What to do: How many lines in the entries below contain the string "Mbps", with case counting? Reply with the number alone.
"""
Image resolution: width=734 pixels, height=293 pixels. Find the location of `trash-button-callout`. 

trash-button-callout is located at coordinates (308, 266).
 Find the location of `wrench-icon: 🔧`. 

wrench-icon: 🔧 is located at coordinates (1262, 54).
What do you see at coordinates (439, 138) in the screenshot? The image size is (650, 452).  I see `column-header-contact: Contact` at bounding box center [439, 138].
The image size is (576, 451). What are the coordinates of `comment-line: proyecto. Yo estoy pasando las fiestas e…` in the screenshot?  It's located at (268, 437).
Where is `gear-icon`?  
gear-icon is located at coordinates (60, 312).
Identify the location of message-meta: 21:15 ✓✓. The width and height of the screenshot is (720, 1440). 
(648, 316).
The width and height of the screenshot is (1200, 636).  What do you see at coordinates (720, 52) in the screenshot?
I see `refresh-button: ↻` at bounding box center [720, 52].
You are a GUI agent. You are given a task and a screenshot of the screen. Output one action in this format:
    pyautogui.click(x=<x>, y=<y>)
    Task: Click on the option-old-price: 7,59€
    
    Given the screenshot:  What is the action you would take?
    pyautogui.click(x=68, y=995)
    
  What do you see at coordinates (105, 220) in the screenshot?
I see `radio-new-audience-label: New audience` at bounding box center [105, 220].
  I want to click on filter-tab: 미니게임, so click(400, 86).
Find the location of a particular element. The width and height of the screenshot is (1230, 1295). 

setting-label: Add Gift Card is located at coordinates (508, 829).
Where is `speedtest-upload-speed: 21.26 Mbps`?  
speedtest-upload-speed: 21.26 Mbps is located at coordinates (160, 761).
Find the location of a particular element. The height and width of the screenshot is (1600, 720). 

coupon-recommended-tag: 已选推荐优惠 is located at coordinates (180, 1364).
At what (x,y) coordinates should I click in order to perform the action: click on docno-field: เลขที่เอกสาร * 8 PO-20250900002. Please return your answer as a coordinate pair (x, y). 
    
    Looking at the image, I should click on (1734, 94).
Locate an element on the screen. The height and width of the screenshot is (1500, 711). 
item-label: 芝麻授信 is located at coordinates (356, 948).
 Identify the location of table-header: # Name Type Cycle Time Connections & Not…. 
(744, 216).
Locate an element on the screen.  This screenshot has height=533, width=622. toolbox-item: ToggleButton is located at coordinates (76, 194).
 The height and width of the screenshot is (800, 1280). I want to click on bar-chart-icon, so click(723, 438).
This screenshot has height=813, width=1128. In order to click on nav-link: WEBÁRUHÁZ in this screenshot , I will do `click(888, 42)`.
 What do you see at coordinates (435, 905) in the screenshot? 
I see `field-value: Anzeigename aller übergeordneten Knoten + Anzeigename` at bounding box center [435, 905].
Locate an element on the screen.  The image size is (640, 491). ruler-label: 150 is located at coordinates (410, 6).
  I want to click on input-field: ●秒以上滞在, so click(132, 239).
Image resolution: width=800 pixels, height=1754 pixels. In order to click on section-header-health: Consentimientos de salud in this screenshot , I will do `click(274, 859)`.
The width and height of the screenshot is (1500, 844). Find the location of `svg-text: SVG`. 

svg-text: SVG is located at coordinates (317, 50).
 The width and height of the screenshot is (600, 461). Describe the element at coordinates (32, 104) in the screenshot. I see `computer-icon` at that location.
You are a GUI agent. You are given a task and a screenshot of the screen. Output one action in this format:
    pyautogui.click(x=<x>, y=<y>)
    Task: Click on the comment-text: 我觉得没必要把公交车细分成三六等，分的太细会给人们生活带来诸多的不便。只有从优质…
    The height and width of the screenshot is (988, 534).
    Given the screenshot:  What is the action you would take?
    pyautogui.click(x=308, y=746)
"""
Solution for this task: 2